Processo trattativa, parla Riina: “Bagarella un galantuomo”

riina-bagarella-bndi Lorenzo Baldo e Aaron Pettinari - 19 giugno 2015
“Mio cognato è un galantuomo e nel 1993 non ha fatto arrestare né a me né ad altri. Grado poteva risparmiarsi di lanciare questa pietra così”. E’ così che il Capo dei capi ha voluto rendere dichiarazioni spontanee al processo trattativa Stato-mafia. Un modo per andare in soccorso del cognato, Leoluca Bagarella che al mattino aveva lanciato un appello affinché parlasse dell’arresto che sarebbe avvenuto nel 1963. Alla scorsa udienza Bagarella era stato accusato dal pentito Gaetano Grado di essere uno “sbirro” ed aver dato indicazioni per arrestare Riina ed il fratello, Calogero Bagarella. Nel suo breve flusso di coscienza Riina, oggi detenuto a Parma, ha però fatto confusione e nella sua dichiarazione in videocollegamento anziché riferirsi al 1963 ha parlato del 1993.
Immediatamente Bagarella ha ripreso la parola facendo presente che suo cognato “ha fatto confusione tra il 1993 e l'episodio del 1963”. A quel punto c’è stato l’intervento del presidente Montalto che ha ripreso Bagarella: “Lei non può dire quel che suo cognato avrebbe o non avrebbe voluto dire. Quelle sono dichiarazioni spontanee”.
E Bagarella ha continuato: “Grado farebbe bene a farsi i fatti suoi e, al posto di raccontare queste invenzioni a distanza di 50 anni, dovrebbe invece dire cosa fece con Contorno quando fece fece arrestare 162 persone, procedimento poi confluito nel maxi processo. Sempre Grado ha detto che io nel 1963 avrei fatto arrestare Toto' Riina, che allora non era ancora mio cognato e mio fratello. Faccio presente che Riina fu arrestato a fine novembre 1963 e io a giugno del 1964. Mentre mio fratello non è mai stato arrestato -ha concluso - era ed è tuttora latitante". E’ fatto noto che Calogero Bagarella venne ucciso il 10 dicembre 1969 durante un conflitto a fuoco con il boss Michele Cavataio, che passerà alla storia come strage di viale Lazio. Il cadavere fu portato via da Totò Riina, Bernardo Provenzano e dal resto del commando omicida e per anni Calogero Bagarella comparve nella lista dei grandi latitanti, sino alle dichiarazioni del pentito Antonino Calderone, che ricostruì la dinamica della strage di viale Lazio. Inoltre, nel dicembre 1990, i carabinieri di Corleone sotto il comando del capitano Angelo Jannone intercettarono uno sfogo della madre che parlava della sua morte. Nonostante questi elementi oggi Bagarella ha ribadito che il fratello è tutt’oggi ancora latitante. Un fatto quest’ultimo che non va letto come una considerazione di un folle ma frutto di una precisa idea del capomafia. Di fatto ancora oggi i corleonesi non ammettono di aver compiuto quel blitz in viale Lazio e per questo la morte di Calogero Bagarella, per Riina ed i suoi sodali, non vi è mai stata.

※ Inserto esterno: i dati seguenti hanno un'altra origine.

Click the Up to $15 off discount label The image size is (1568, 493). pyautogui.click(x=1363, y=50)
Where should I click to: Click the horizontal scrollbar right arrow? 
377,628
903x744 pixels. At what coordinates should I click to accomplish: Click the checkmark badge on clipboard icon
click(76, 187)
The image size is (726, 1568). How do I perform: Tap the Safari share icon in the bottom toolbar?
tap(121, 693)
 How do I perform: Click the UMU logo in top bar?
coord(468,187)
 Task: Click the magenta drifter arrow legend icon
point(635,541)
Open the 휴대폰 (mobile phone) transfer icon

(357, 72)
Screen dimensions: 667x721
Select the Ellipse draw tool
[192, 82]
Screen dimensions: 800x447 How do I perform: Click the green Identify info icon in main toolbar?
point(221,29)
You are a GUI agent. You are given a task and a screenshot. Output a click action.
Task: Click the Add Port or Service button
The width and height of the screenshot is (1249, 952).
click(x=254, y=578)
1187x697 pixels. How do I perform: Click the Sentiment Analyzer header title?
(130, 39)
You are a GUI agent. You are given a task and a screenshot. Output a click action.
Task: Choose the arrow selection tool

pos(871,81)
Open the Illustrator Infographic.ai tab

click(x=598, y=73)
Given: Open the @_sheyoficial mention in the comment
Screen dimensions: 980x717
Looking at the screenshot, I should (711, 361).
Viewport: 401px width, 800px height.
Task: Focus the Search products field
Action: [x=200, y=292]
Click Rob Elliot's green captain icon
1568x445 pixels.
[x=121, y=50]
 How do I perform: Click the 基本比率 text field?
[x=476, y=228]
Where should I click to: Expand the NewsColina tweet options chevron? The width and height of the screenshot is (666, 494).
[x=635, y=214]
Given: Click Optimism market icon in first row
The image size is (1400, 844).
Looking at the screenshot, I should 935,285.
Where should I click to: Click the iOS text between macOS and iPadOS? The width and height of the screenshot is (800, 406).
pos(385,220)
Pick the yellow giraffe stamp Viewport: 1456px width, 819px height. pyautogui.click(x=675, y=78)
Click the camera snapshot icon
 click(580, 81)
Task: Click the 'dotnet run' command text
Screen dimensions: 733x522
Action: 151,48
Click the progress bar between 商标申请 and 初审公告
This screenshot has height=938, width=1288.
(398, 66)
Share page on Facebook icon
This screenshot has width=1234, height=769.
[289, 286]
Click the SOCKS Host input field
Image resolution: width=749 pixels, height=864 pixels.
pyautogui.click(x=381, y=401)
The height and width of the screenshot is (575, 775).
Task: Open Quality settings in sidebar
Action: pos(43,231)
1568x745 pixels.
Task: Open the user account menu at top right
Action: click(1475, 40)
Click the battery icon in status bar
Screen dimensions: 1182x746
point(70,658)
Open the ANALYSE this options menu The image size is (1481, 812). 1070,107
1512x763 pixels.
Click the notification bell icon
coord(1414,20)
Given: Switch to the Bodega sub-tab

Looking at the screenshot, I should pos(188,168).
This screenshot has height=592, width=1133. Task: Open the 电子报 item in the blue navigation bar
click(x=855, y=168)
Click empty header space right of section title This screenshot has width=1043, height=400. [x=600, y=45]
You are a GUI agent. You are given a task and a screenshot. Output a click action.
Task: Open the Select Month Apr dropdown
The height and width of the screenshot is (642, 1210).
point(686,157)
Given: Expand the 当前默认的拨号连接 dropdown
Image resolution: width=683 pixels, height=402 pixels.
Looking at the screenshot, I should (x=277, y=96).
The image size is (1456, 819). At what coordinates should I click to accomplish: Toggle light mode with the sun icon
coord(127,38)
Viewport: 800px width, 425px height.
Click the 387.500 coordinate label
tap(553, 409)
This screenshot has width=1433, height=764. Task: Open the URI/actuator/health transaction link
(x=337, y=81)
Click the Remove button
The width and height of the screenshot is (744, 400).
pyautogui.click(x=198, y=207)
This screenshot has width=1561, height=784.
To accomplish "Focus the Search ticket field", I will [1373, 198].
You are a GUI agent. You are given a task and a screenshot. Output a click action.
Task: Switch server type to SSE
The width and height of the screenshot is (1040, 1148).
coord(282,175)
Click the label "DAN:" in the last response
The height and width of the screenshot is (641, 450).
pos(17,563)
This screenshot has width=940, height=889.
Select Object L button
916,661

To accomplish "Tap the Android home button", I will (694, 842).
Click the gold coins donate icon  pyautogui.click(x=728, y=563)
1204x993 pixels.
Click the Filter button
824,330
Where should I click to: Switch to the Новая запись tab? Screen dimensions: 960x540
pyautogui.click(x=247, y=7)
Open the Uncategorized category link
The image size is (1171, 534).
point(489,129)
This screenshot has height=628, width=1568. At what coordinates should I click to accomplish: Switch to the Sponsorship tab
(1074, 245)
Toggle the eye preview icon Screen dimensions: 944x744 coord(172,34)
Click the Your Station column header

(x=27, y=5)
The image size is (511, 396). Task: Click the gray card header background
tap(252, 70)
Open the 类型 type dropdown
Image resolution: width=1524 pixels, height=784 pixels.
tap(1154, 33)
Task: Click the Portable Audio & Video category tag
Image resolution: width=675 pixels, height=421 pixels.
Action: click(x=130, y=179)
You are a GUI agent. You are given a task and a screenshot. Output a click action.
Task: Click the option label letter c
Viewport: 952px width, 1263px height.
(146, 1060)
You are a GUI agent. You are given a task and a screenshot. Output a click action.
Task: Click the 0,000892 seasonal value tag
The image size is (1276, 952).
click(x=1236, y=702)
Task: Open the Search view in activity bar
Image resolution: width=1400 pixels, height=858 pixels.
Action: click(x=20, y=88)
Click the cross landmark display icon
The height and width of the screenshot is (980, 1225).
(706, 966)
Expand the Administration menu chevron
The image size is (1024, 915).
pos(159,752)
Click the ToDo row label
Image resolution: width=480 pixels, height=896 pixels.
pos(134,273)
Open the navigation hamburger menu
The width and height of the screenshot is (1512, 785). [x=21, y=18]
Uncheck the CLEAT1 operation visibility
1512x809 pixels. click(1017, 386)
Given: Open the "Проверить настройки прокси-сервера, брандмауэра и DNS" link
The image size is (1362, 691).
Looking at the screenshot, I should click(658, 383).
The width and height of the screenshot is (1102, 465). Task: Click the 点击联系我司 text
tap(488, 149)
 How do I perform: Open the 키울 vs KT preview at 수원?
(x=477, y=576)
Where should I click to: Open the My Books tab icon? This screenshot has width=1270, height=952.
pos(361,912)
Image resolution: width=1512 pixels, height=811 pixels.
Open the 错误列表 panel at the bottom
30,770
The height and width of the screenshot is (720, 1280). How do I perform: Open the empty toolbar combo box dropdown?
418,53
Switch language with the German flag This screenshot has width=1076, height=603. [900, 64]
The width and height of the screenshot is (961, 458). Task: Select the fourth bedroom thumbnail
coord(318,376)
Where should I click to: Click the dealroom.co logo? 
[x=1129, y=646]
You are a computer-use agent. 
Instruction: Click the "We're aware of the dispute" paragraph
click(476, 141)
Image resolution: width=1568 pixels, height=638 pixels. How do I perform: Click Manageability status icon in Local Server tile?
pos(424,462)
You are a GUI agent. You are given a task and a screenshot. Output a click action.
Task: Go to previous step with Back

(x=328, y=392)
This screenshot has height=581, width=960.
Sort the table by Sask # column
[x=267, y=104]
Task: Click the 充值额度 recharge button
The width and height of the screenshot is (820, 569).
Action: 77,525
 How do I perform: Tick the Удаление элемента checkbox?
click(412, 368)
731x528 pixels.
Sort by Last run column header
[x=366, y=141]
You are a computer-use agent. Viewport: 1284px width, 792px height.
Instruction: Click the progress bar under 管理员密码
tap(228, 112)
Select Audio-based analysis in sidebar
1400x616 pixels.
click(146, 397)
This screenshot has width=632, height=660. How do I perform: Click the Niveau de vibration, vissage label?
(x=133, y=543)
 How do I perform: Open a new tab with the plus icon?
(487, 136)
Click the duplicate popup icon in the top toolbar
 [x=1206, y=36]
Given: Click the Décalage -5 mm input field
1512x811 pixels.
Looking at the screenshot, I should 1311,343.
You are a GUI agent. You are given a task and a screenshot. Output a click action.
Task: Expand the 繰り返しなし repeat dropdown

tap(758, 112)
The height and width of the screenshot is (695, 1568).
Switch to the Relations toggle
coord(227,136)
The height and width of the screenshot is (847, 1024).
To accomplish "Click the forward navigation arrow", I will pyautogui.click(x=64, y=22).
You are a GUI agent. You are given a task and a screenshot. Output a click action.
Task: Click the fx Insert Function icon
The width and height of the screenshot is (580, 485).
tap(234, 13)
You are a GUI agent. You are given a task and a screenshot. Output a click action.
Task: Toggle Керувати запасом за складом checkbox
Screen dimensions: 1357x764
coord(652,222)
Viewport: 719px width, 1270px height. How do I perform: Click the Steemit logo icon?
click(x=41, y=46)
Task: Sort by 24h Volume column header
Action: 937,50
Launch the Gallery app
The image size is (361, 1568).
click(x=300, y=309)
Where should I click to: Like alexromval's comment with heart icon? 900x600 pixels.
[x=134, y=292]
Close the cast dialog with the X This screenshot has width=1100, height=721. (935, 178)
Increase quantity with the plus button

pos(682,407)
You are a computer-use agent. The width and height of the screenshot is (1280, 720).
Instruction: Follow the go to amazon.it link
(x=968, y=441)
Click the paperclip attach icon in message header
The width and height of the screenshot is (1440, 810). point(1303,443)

Cristella dà un nome all’uomo sul motorino
Durante il controesame di Nicola Cristella, l’avvocato Basilio Milio, legale di Mori e Subranni, ha insistito particolarmente su alcune contraddizioni di quest’ultimo che si sono sviluppate nel corso degli anni, in particolare sull’identificazione dell’uomo che si recava con il motorino alle cene con Mori, Bonaventura, Di Maggio e Ganzer. “Ho sempre saputo che l’uomo sul motorino non era Mori - ha ribadito in aula il teste - Ma ho sempre detto che Mori era a quelle cene”. Alla domanda del presidente Montalto sul perché non avrebbe parlato di Mori spontaneamente a Firenze (nel 2003, ndr), l’ex caposcorta di Francesco Di Maggio ha aggiunto: “Per una questione di riservatezza dell’impegno”.
Durante il controesame è poi emerso che l’uomo sul motorino sarebbe stato il generale Morini. E a quel punto il presidente Montalto ha approfondito il tema in un botta e risposta con il teste. “Perché fino ad ora non ha detto che credo sia lui quello del motorino?”; “Parlando anche con altri colleghi gli altri lo conoscevano…Io non mi ricordavo che si chiamava Morini”; “Se ne è ricordato adesso che le ha fatto la domanda l’avv. Milio?”; “Sì”.
Il processo è stato quindi rinviato al prossimo 25 giugno, ore 9:30, quando saranno sentiti Salvatore Tito Di Maggio e l’ambasciatore Francesco Paolo Fulci.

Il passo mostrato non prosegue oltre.